Strictly Business L.A. took place mere hours after President Obama had left the Hilton where he had been a guest at the hotel during his most recent visit to Los Angeles. The President’s visit caused road closures, traffic tie-ups and enhanced security both at the hotel and in the surrounding area. Event Emcee Coleman joked that the President had been spotted in the hotel lobby at 6 a.m., helping people with iPads access the Affordable Care Act website.
JVS presented its three Inspiration Awards to Edward Webster, a formerly homeless veteran who is now employed as a property manager; Felicia Cates, a foster child who beat the odds, and Jim Harmer, a onetime salesman in the construction industry who learned new skills in a new field.
JVS also celebrated the success of the agency’s customized training programs including BankWork$, HealthWorks and Veterans First which helped clients like Webster, Cates and Harmer overcome substantial barriers to employment and reach new professional heights.
Following the screening of the newest agency-produced video “JVS: Rekindling the Dream,” attendees responded generously during an urgent appeal, pledging more than $25,000 to support JVS programs. An anonymous donor provided a dollar-for-dollar match, bringing the total to $50,000. The video is viewable on the JVS website at www.jvsla.org.
Webster, Cates and Harmer took the stage to a standing ovation. Each thanked the JVS donors who help make the agency’s programs possible.
“You don’t know the meaning of the lives you affect by giving,” Cates told the donors. “You give us hope and humanity.”
In his keynote address, Sugarman – who had been introduced to the agency by JVS board member and past honoree Marshall L. Geller – emphasized the importance of banks supporting the work of JVS. Sugarman recently sent Banc of California executives to a graduation of JVS BankWork$™ and was impressed with what he learned about the agency’s training program.

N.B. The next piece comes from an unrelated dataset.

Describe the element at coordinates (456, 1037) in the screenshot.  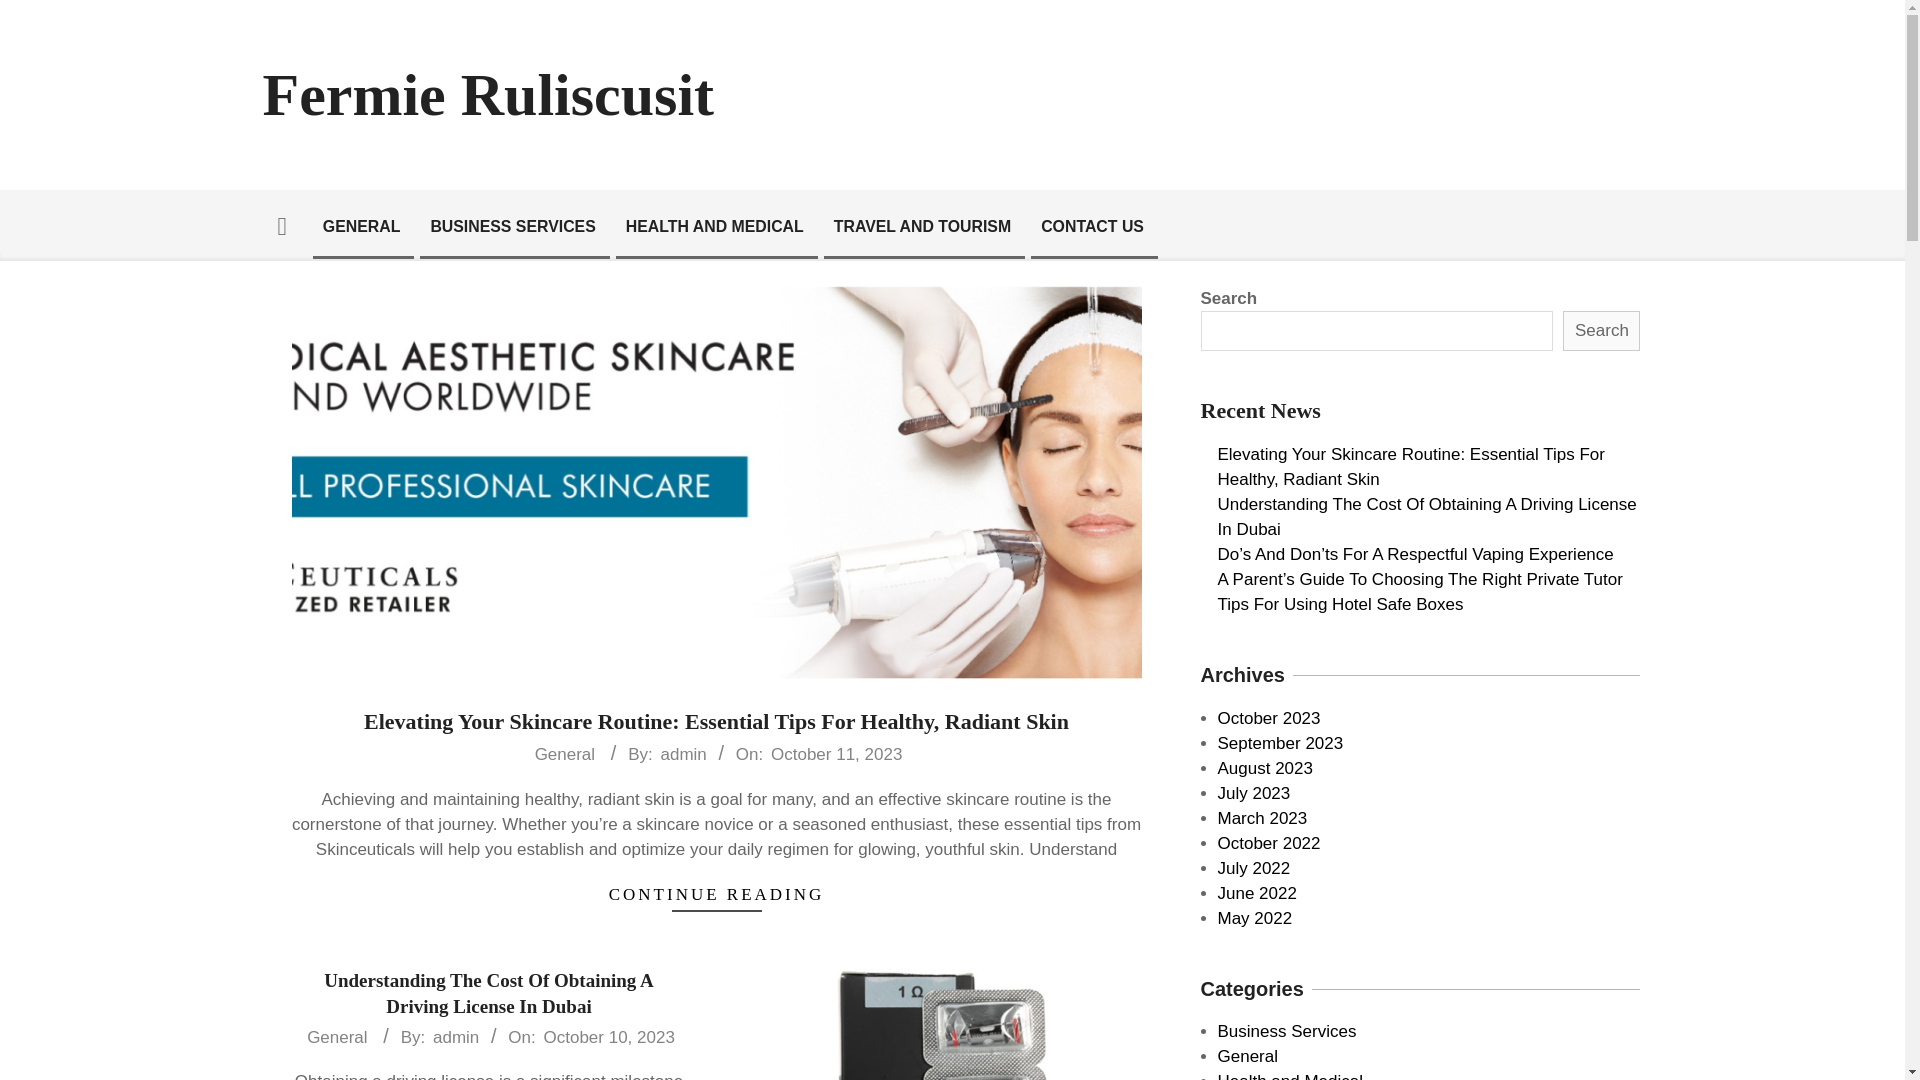
I see `admin` at that location. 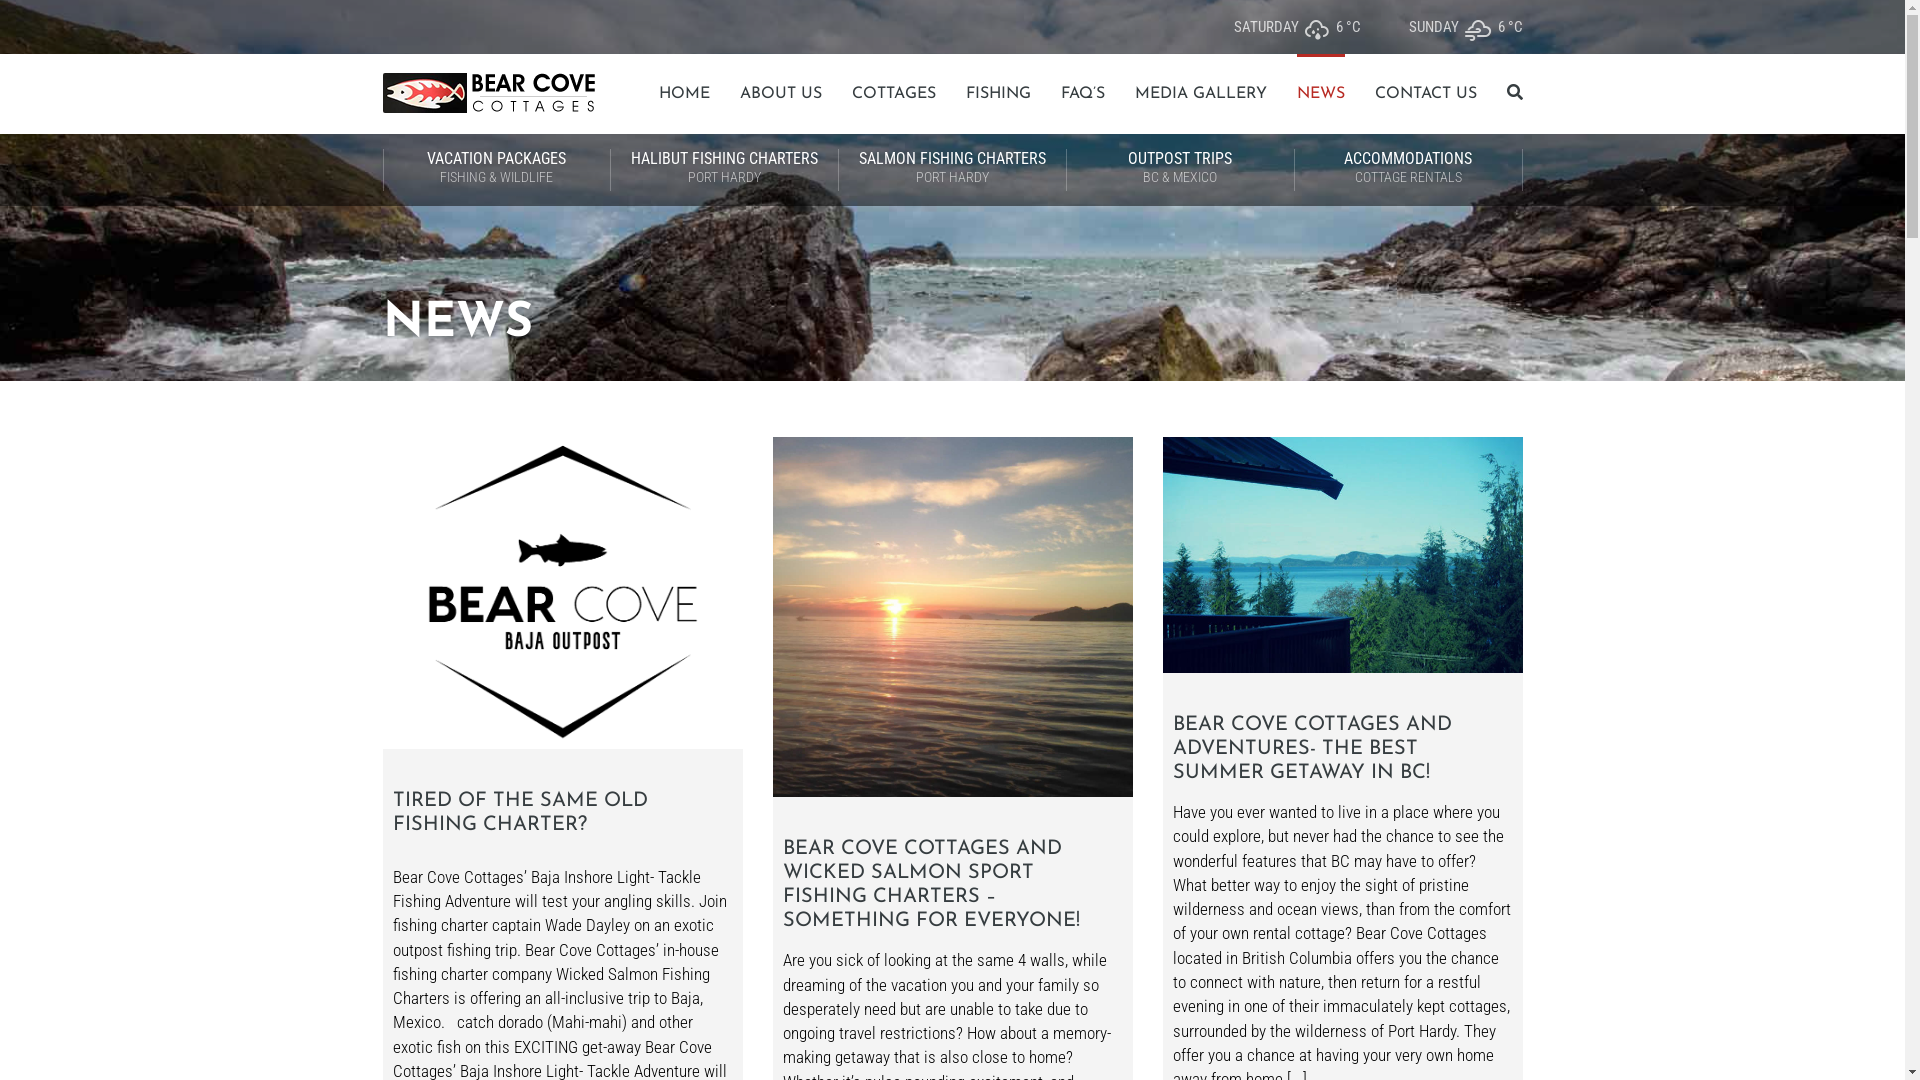 What do you see at coordinates (952, 170) in the screenshot?
I see `SALMON FISHING CHARTERS
PORT HARDY` at bounding box center [952, 170].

“Banc of California is excited to stand next to the other banks that work together as part of BankWork$ to benefit JVS and Los Angeles,” said Sugarman, whose Banc of California is now the largest bank headquartered in Orange County with more than $5 billion in assets, over 100 locations and 38 branches. “We know from our own experience that JVS’ job bank is comprehensive and candidates come from all walks of life. The organization does a stellar job with matching skills with opportunity to everyone’s benefit.”

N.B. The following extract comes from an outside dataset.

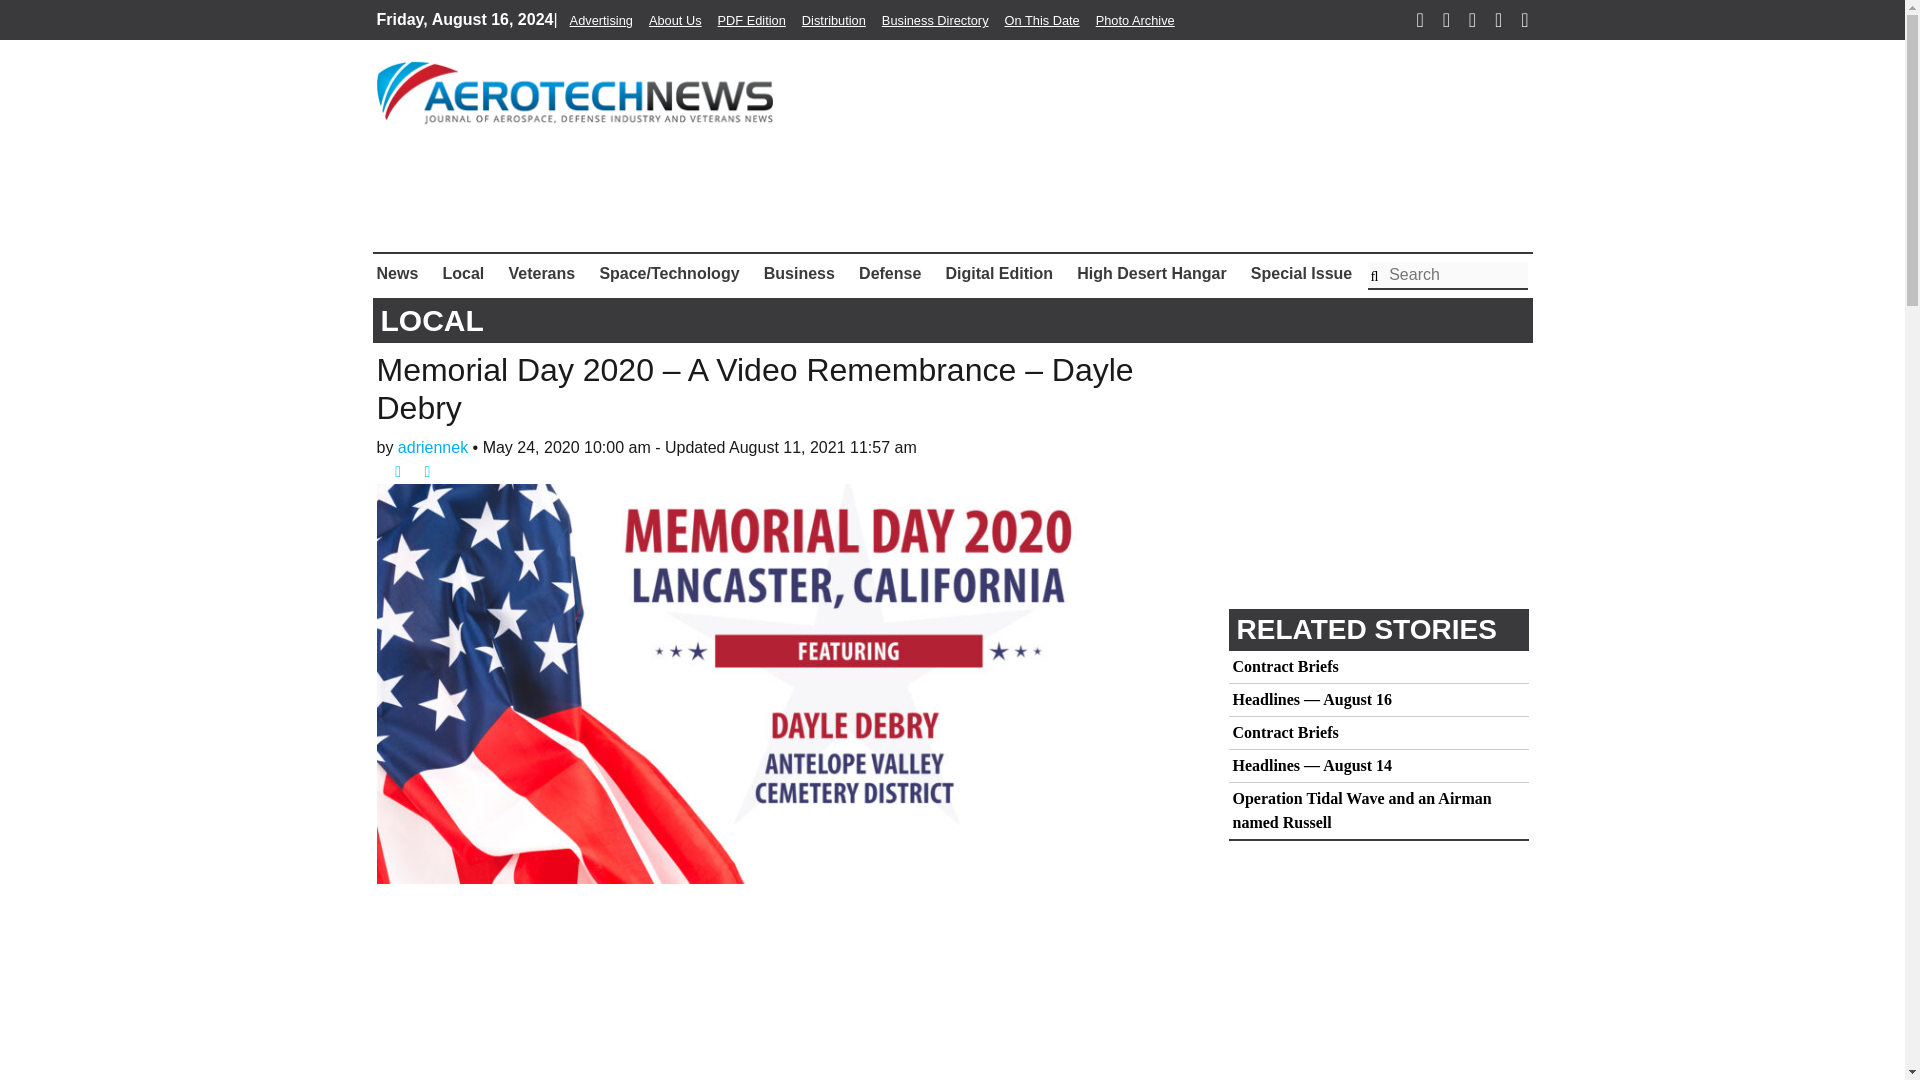  Describe the element at coordinates (390, 471) in the screenshot. I see `Post to Facebook` at that location.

BankWork$ and HealthWorks™ are award-winning centerpieces of JVS efforts to train individuals with substantial barriers to employment for new careers in high growth industries. The two programs have graduated nearly 1,150 trainees and placed them in more than 850 jobs with partnering financial and healthcare organizations.
These are shining examples of training programs that help job seekers bridge the “skills gap.” During the 2014 State of the Union, President Obama highlighted the efforts of America’s Job Centers – like the ones operated by JVS – and emphasized the need for an overhaul of training programs that help jobless Americans get the skills they need to be hired into readily available positions.
“How can we help change the life of even one person,” said Coleman. “The answer to that is hope. What JVS does so effectively is give people hope for the future by giving them access to the resources, the training and the support they need to get their lives back on track.”
About (Jewish Vocational Service) JVS: Serving the widely diverse Southern California community, JVS Los Angeles helps people of all faiths and backgrounds overcome barriers to employment so they can become self-sufficient. From recently released veterans to at risk, foster and probation youth, the long term unemployed and people with disabilities, our goal is to provide individuals with the tools, resources and support they need through job training, mentoring, expert career coaching, job placement and retention support. Leaders in the workforce development field and advocates for the underserved, JVS Los Angeles was founded in 1931 to fight workplace discrimination and help Jewish refugees fleeing the political upheaval in Europe to find jobs and begin new lives. Over eight decades later we are going strong – serving nearly 30,000 people each year.